Funded by York’s Academic Innovation Fund (AIF), Biskaabiiyaang: The Indigenous Metaverse has joined the global community for UNESCO’s International Decade of Indigenous Languages (IDIL) 2022-2032.
Biskaabiiyaang joins 1,400 associated organizations working together to promote and protect Indigenous languages. The project, which received $40,000 in funding through the AIF, will design an Indigenous-led metaverse delivering Anishinaabe language and First Nation cultural competency programs within a virtual world.
Professor Maya Chacaby, a Sociology Department faculty member at York University’s Glendon Campus, is the project lead and Biskaabiiyaang’s chief visionary.
As part of the IDIL, Biskaabiiyaang will share and exchange Anishinaabemowin (Ojibwe language) resources and contribute to a growing community of action for Indigenous languages. It will also share stories, tools, and research into metaverse learning as the project develops, produced by its network of First Nation Elders, Anishinaabe community members, the Indigenous Youth Council, and its partners Nokiiwin Tribal Council, York University and UniVirtual.
“We highly value the opportunity to further our knowledge of Indigenous languages and issues through connecting with the global community,” says Chacaby.

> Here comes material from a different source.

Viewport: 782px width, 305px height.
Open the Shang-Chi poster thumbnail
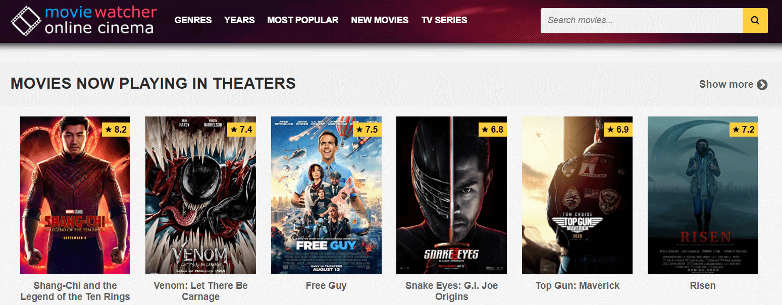75,195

William Prensky, the founder and chairman of the board for UniVirtual, the company building Biskaabiiyaang in the metaverse, says, “Since work began on Biskaabiiyaang, it has been an honour to listen to the Anishinaabe community, not only to learn what they know but also how they feel.
“Connecting with Indigenous communities on a global scale through the UNESCO platform is a wonderful opportunity for our project, its partners, and for our team members as individuals; through learning and listening to Indigenous voices working for change, our worlds, both virtual and real, will be better for it. The centuries of Indigenous experience are vital if we are to survive, after having ignored those voices for far too long.”
The IDIL’s Global Action Plan provides a strategic framework for its community – from UN-system entities, national governments, Indigenous peoples’ organizations, civil society and academia, to the private sector. Biskaabiiyaang supports the Global Action Plan by providing a sustainable, lifelong learning environment that will archive, safeguard, and revitalize Anishinaabemowin. Indigenous and non-Indigenous Peoples will be able to access Biskaabiiyaang as part of their formal or non-formal education at any time, regardless of geographical location.
Further in line with the Global Action Plan, Biskaabiiyaang’s process and vision recognizes and respects Indigenous knowledge. Through systems of digital empowerment, Indigenous communities are contributing their expertise to programs in Indigenous knowledge, histories, language, sciences and philosophies.
Through the IDIL community and over the following decade, Biskaabiiyaang aims not only towards the resurgence of Anishinaabemowin but of all Indigenous communities and languages across the world.